In general, there are three options for treatment of children with Perthes disease. The first option is to treat with physical therapy to address restrictions in motion and weakness of the muscles surrounding the hip. The second option is to use a brace to immobilize the hip joint. The third option is a surgical procedure to realign the bone around the hip joint to try to remove pressure from the affected part of the femoral head. There are no medications, injections, or other pharmacologic interventions that have been shown to help with this condition. Ultimately, the goal of treatment is to try to minimize long-term damage to the hip joint while the condition spontaneously resolves.
Treatment of Perthes disease is guided best by the age of onset of symptoms. Children less than 6 years of age seem to do best with nonsurgical treatments. Between the ages of 6–8, there have been similar results with both surgical and nonsurgical treatments. The results of surgery seem to be best when performed shortly after the diagnosis, rather than after a longer time has passed. Children over the age of 8 years old tend to have better results with surgical intervention.

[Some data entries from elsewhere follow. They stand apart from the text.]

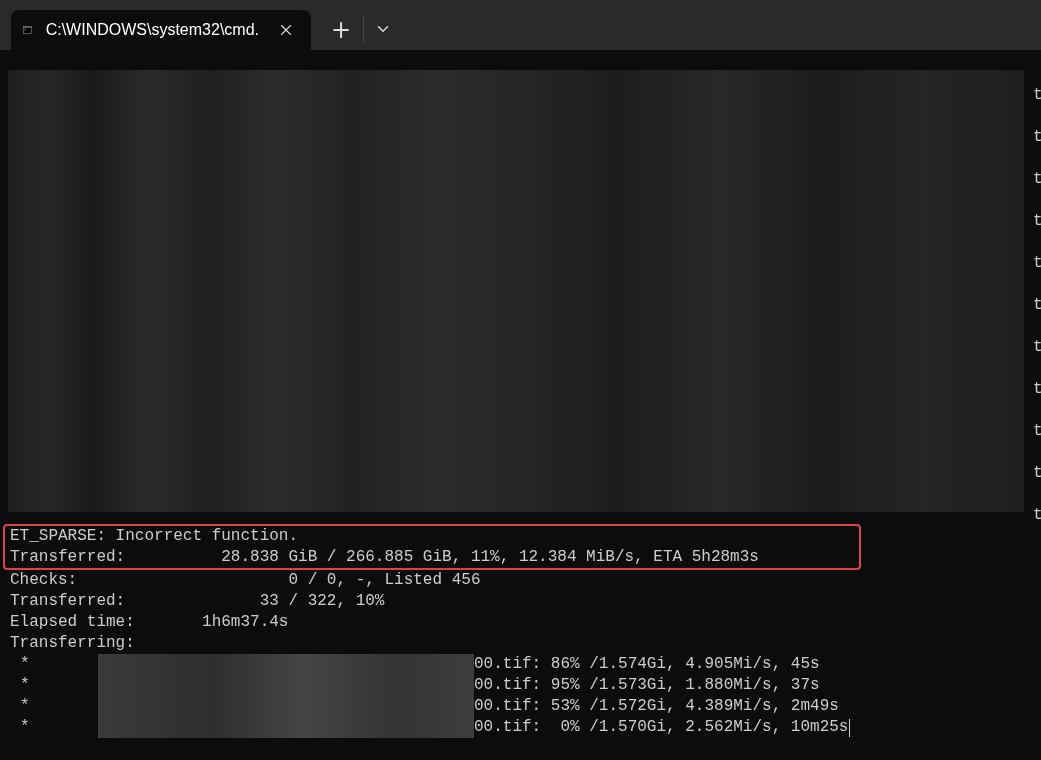 Image resolution: width=1041 pixels, height=760 pixels. I want to click on tab: C:\WINDOWS\system32\cmd., so click(161, 30).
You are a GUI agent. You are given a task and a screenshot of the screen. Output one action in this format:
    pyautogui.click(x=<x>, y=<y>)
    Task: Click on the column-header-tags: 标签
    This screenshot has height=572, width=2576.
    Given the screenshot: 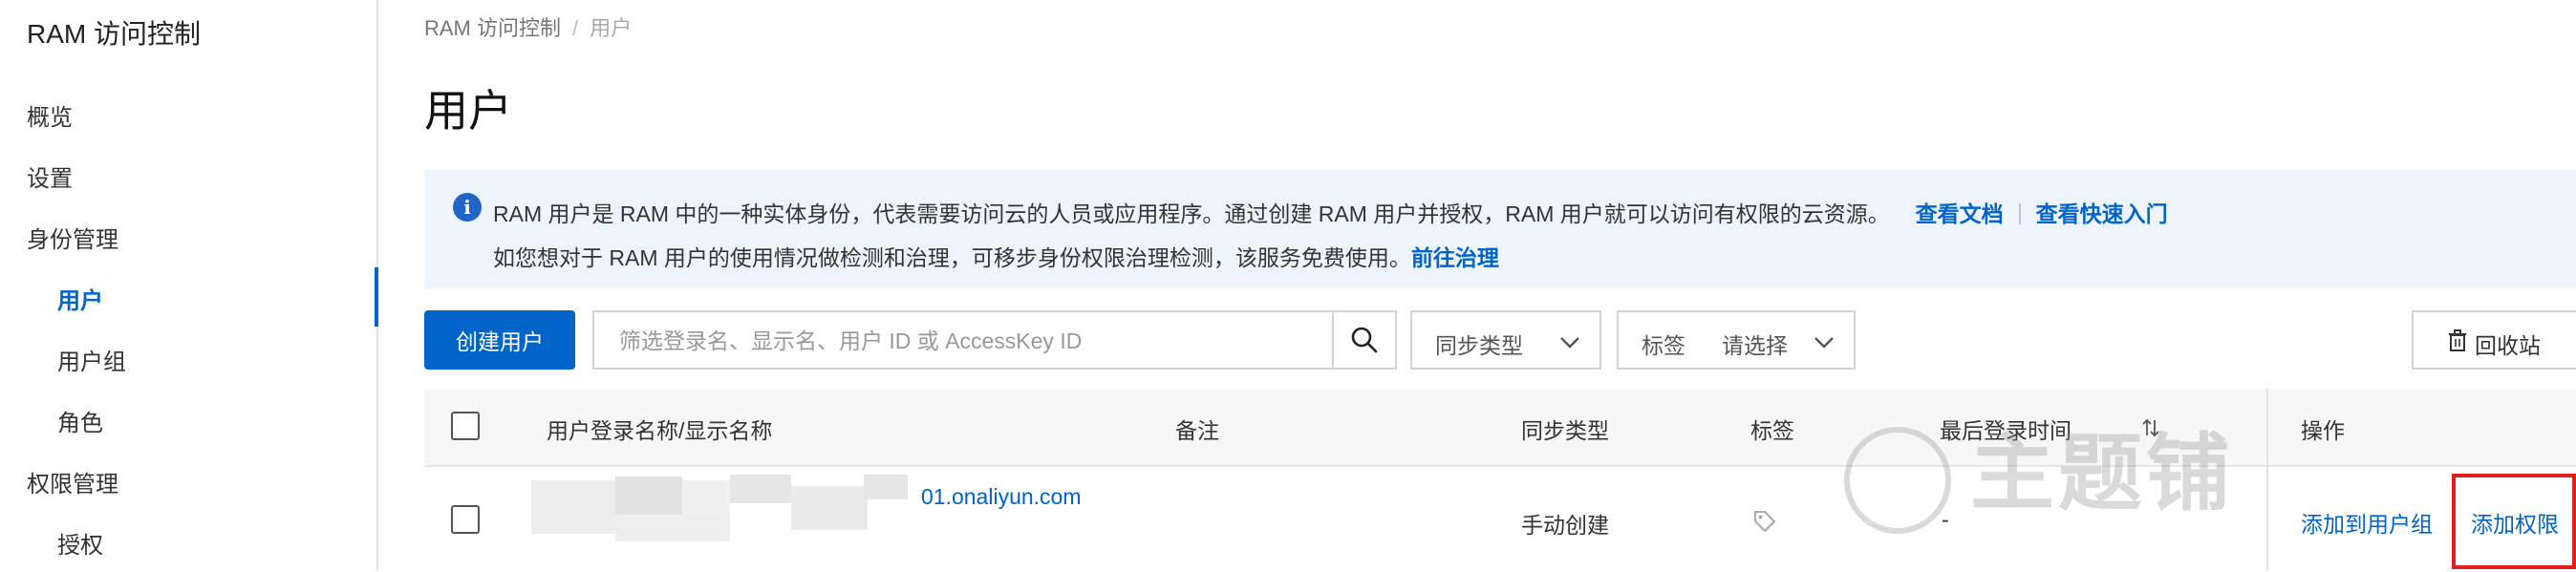 What is the action you would take?
    pyautogui.click(x=1772, y=430)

Determining the best timing of surgery and which children will benefit the most from surgical intervention are subjects of ongoing research. Even with surgical intervention, children who have Perthes disease often develop permanent damage to the hip joint. This is generally well-tolerated in the teenage and young adult years. Young adults who had Perthes as a child will typically resume all normal activity without hip problems. As these individuals age, most will develop arthritis in their 50s, often requiring hip replacement surgery.
A Word From Get Meds Info
Perthes disease was described more than 100 years ago but remains a bit of a medical mystery. The cause of Perthes disease is not clear, and the ideal treatment remains controversial. In general, younger children do best with nonsurgical intervention, whereas surgery may be the best option in older children. Even with ideal treatment, children who have Perthes disease often develop arthritis of the hip joint later in adulthood. A hip replacement surgery is often necessary for these people.